After September 11 and the ensuing anthrax outbreaks, the world became a different place. Faculty at the Rollins School of Public Health stepped up in a time of a national crisis. They have now taken up a daunting mission: To shore up the country’s flagging public health system and restore the nation’s shattered sense of security in the process.




By Valerie Gregg

As Stan Foster considers the possibility of bioterrorists unleashing smallpox upon an unvaccinated world, his thoughts travel back to 1975, to a desperately ill Bangladeshi girl named Rahima Banu, 3 years old and covered with painful pox. “We found her hidden under a burlap sack,” he says. “Hers was the last case of variola major seen in the world. Luckily, she survived.”

A few years ago, he traveled with a BBC film crew to her village to meet her, her husband, and her two young daughters. It was a joyous celebration, a time to look back and celebrate the eradication of smallpox, a public health victory that required the astronomical efforts of thousands of people. He shudders to imagine terrorists turning back the clock to the days when smallpox raged. “We must realize that a bioterrorist attack on the United States using smallpox would reintroduce the virus into the world,” says Foster, RSPH professor of International Health. “Here, we have the facilities and vaccine to control it. But should it get back into previously endemic areas, it would be especially tragic. We could see possibly 100 million cases and 10 million deaths.”

Stan Foster traveled to Bangladesh recently to meet Rahima Banu, the last known person to suffer variola major, and her family. When he met her the first time, she was only 3 years old, sick, and hidden under a sack. He is pictured here playing “This is the way we brush our teeth” with her son.

These days, Foster spends much of his time teaching federal, state, and local health officials and clinicians the intricacies of smallpox diagnosis. He and RSPH Presidential Distinguished Professor of International Health William Foege are among a small number of physicians nationwide who know from experience—not just pictures—what smallpox looks like.

Mere months ago, bioterror seemed far-fetched to many—despite Defense Department doomsday scenarios, reports to Congress, and warnings from Soviet defectors and retired American military scientists. But after September 11 and the ensuing anthrax epidemic, the world became a different place. The impossible became possible, and Stan Foster dusted off his slides of crying babies with horrific rashes. It was time to step up.

Defensive measures
By the time smallpox was officially eradicated in 1979, the nation’s public health early–warning surveillance systems had begun a downward spiral. The success of antibiotics and vaccines turned attention, funding, and staffing away from a system designed to contain infectious diseases like smallpox, tuberculosis, measles, and mumps. Meanwhile, the threat of bioterrorism quietly mounted. Russian defectors told of massive amounts of smallpox and anthrax genetically engineered by the former Soviet Union to resist vaccines and antibiotics. Until just a few years ago, virtually anyone could order laboratory supplies of plague or anthrax bacteria through the US mail. Eight months before September 11, the United States Commission on National Security in the 21st Century described bioterrorism as perhaps the greatest threat the country would face during the next century.

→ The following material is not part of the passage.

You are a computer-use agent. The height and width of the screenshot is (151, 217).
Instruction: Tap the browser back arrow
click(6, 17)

That threat became reality when letters filled with weapons-grade anthrax shut down the US Congress, sickened more than a dozen people, killed five, and started 20,000 potentially exposed people on preventive antibiotics.

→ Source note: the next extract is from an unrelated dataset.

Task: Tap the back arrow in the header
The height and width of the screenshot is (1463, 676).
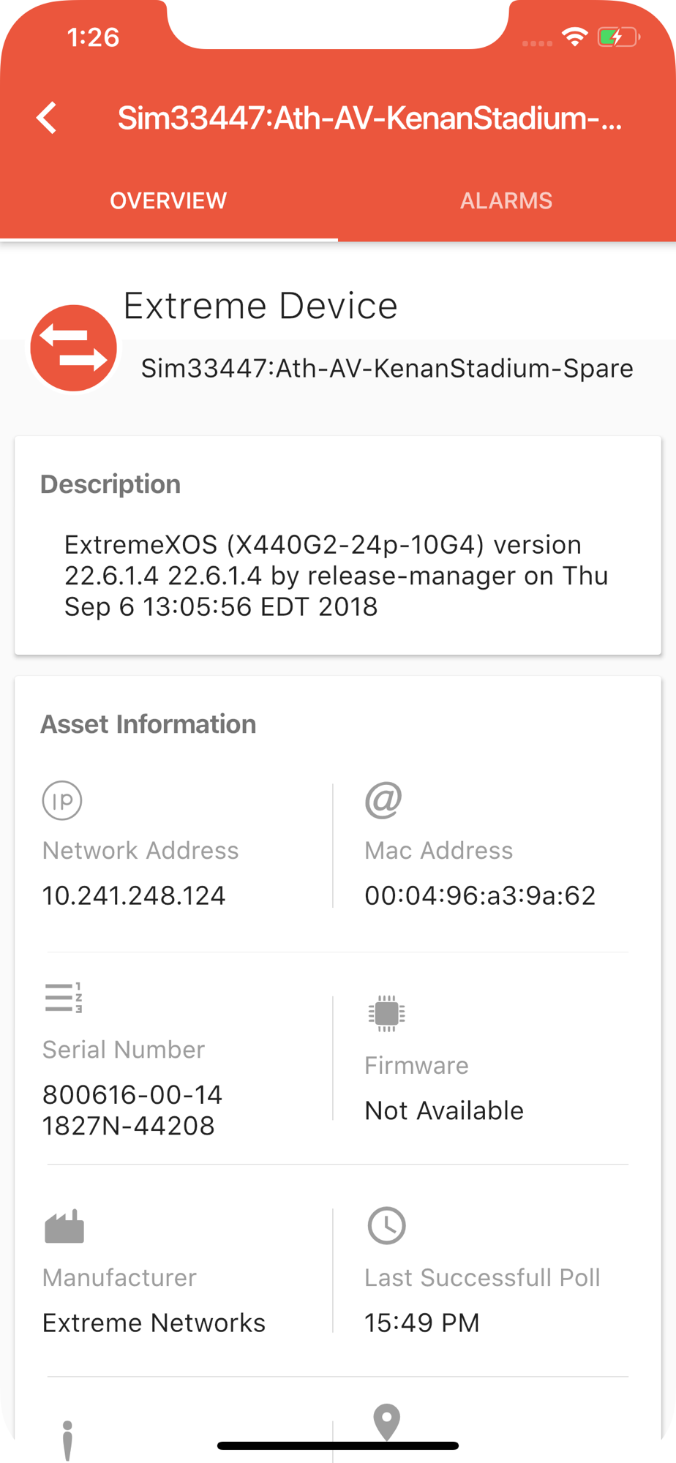Action: click(x=47, y=118)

As the crisis unfolded, the Institute of Medicine (IOM), the Association of American Medical Colleges, the American Public Health Association, and the American Association for the Advancement of Science called upon scientists, physicians, and public health workers to lend their brainpower to the national effort to counter terrorism.

Long before September 11, many faculty members at the Rollins School of Public Health were quietly working on issues relating to bioterrorism. A phone call from a member of the Rollins family, longtime benefactors of the school, put their efforts on a fast track.

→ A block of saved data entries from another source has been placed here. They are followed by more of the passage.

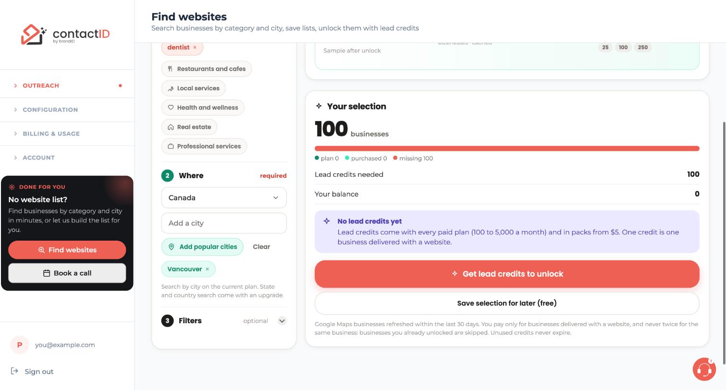
Task: Choose the 250 sample size pill
Action: 643,48
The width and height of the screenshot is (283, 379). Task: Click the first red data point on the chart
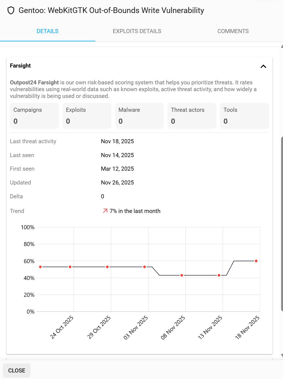pos(41,267)
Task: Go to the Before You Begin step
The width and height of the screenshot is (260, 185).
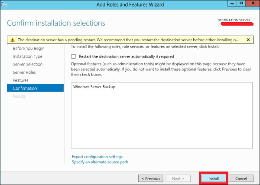Action: click(28, 49)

A simple question, “How can we help?” became the impetus for a $4.2 million gift from the O. Wayne and Grace Crum Rollins Foundation to establish the RSPH Center of Public Health Preparedness and Research. Recently named a national CDC center for public health preparedness, the RSPH center will give structure and focus to ongoing work relating to terrorism prevention and preparedness as well as emerging infectious disease surveillance. It will encourage collaborations across the Emory campus and with local health agencies, the Georgia Division of Public Health, CDC, and organizations working globally to reduce the threat.

The Rollins’s gift was a natural way for the family to help out during a time of crisis, says Amy Rollins Kreisler, executive director of the Rollins Foundation. “Like so many people after September 11, our family felt the need to help,” she says. “Helping the school prepare future public health leaders for such unprecedented public health challenges will make the world a safer place for everybody, including our children and grandchildren.”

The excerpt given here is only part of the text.